Tech Firm Corp Finance Interview Question: How can you allocate resources of developers to various products
Hi All,
I was asked a question in Tech firm corp finance role. The interviewer asked how i can allocate software engineers resources to various prod. say why should we invest more engineers to this product and less to another prod.
Thank you for all thoughts from talents here.
One way or another it will be driven by the best roi.
Thank you. ROI caculates the rate of investment ((gains-costs)/costs). What if the prod with higher ROI but takes a long time to achieve it? how may we take time into consideration?
Apply discount rates to arrive at a present value. Projects might have differing risk levels as well...example. Project A may take a long time but company has a lot of expertise. Project B might be shorter in duration but company has little/no expertise and thus would require a higher discount rate.
Just compare NPVs of Project A vs. Project B, and whichever has the higher NPV at the respectively appropriate discount rates is the project you should most likley invest in. This of course ignores any situational specific nuances or qualitative assessments that may impact your analysis, but from a quantitative standpoint you're just comparing the ROI (either with an NPV or an IRR Is fine too) of the two projects and going with the one that yields a higher return.
Lets say the project does not work, and is thus scrapped. You would end up using capital budgeting methods on a sunk cost. I would guess that he is going to have to make some sort of justification for whatever inputs he decides to use, but this sounds like an operations question, especially if he were given a couple of things like x produces 50 lines of code per hour on a 6 million line project and y produces 45 per hour on a project of 35 million lines. What is the correct number of engineers to allocate to each project so that the averages are the same?
I'm not fully appreciating how sunk costs matter here. Obviously looking at things in hindsight it's easier to say if Project A failed, we should have gone with Project B. But if I'm standing here today looking into the future, whether a project ends up failing, no one can 100% predict, but that is the point of having different discount rates that supposedly accounts for the higher risks of a project.
On your other point air enough I suppose we should take into consideration the "efficiency" of the engineers. But ultimately, isn't it still cash flow driven? And the salary expense associate with Project A vs.
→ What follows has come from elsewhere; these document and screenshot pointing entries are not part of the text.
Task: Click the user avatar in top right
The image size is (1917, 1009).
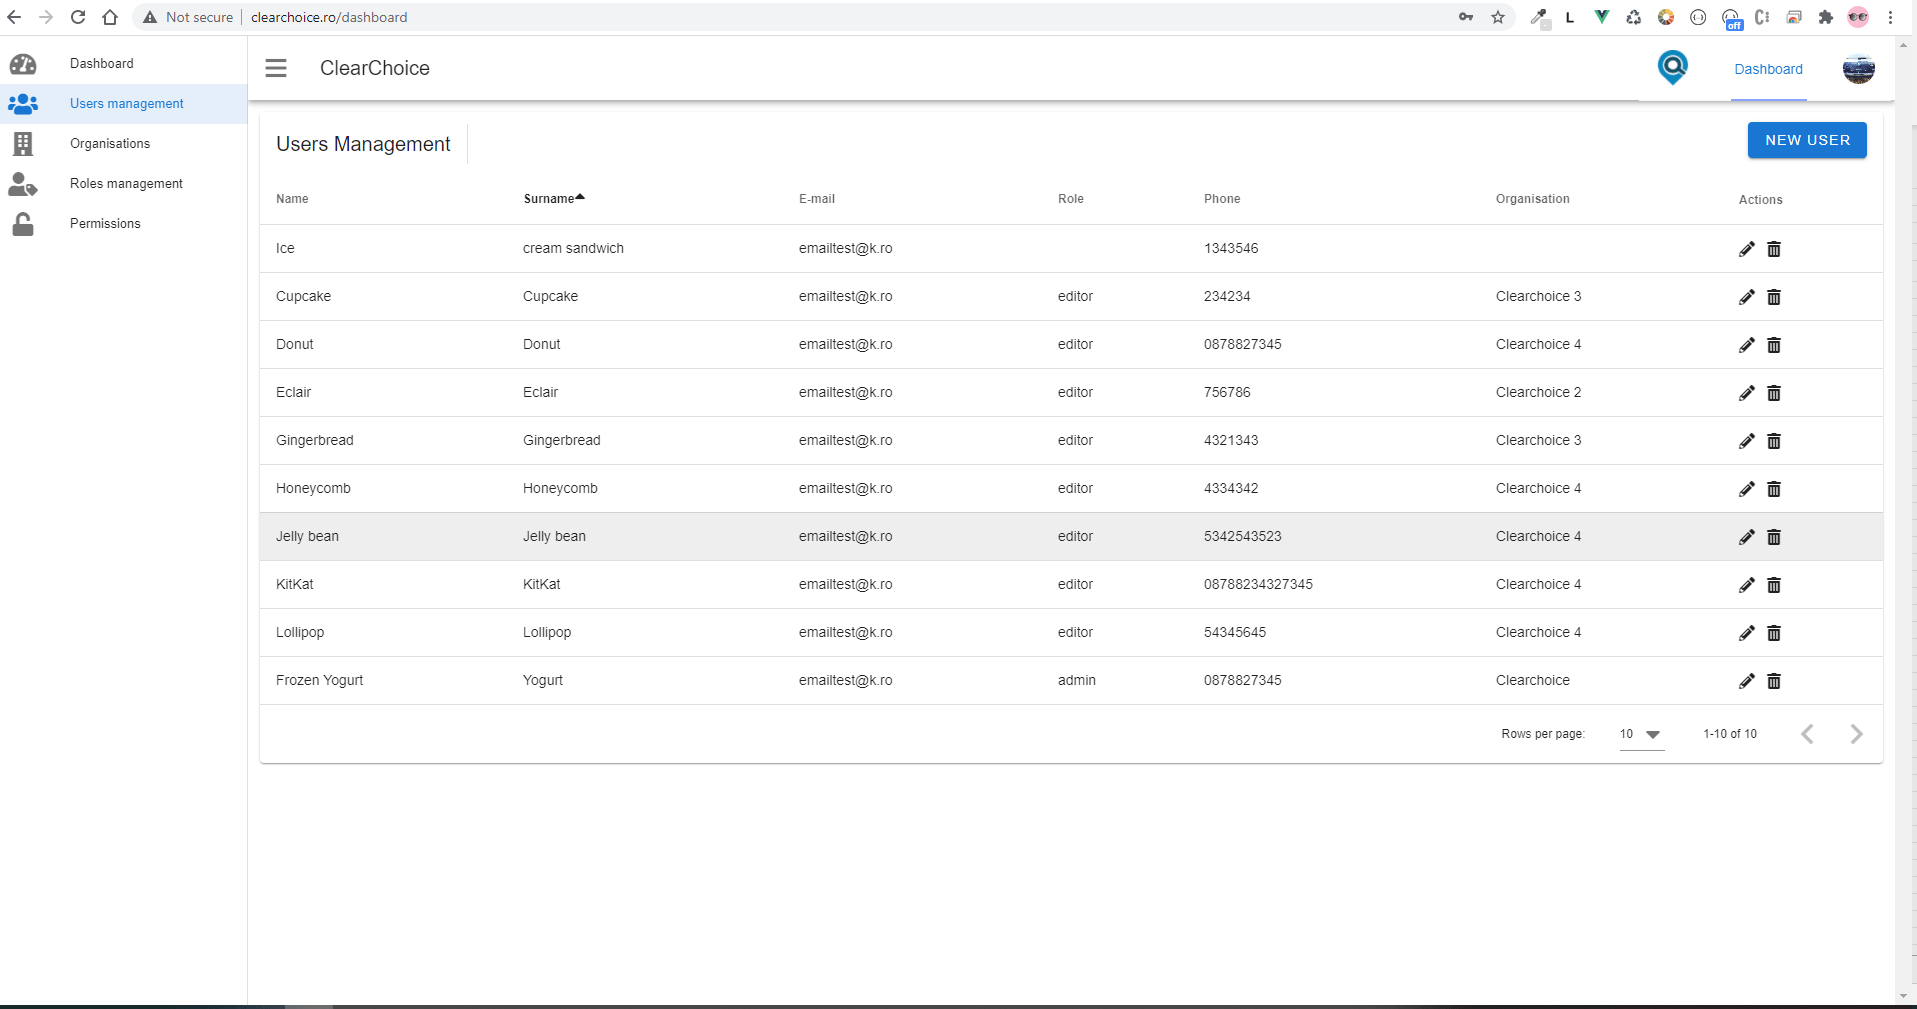Action: pos(1858,69)
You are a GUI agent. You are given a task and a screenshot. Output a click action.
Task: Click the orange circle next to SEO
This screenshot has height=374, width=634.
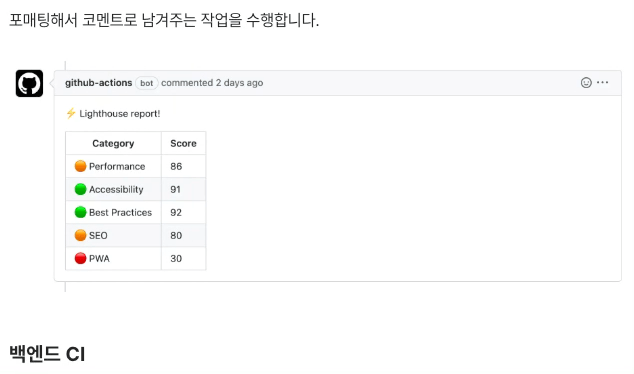pos(80,235)
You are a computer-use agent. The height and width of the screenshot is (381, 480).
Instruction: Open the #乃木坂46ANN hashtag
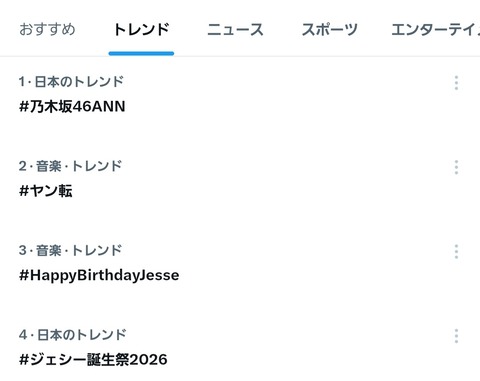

Project B should inherently account for how much more complicated a particularly project is to code (presumably more line requires more FTEs which increases salaries expense). Also, while I have no studies to back this up, is there that high of a correlation between number of lines in project vs. revenue? At the end of the day, I need to maximize my net cash flows into perpetuity. Now, I do think if you were to say: Project A requires 10 engineers and would produce $100 of net cash into perpetuity (set aside discounting for a second), and Project B requires only 3 engineers and would produce only $3 of net cash and allows you to allocate the 7 other engineers to even higher ROI projects, then the staffing optimization question comes more into play - because you're not just comparing A vs. B, but really A vs. B+X+Y+etc (or whatever other permutation).
At the end of the day, I think this is what partially makes some CEOs great. There are a number (hundreds, thousands) of different initiatives that can be taken, and each have their own level of risk and their own level expected return. No one can run permutations quantitatively on every and all the possibilities to undertake, and predict with high accuracy which ones will be most profitable. But some CEOs have an innate / intuitive ability to understand what consumers actually want (vs. what consumers think they want), and execute against that.
It was a staffing model question. I am going to go out on a limb and say that the role probably dealt quite a bit with operations.
Edit: to clarify it was an Optimization Staffing Model, that you can bang out with solver in excel.
Some update thoughts: Should the analyst consider calculating contribution margin of each prod to get breakeven unit. Let's say fixed asset/ weighted avg contribution margin per unit. Then use that overall breakeven unit to get breakeven unit per prod ( overall breakeven unit * prod a budget sales / budget total sales) ..and then allocate engineers resource per breakevent unit for each prod. How does everyone think?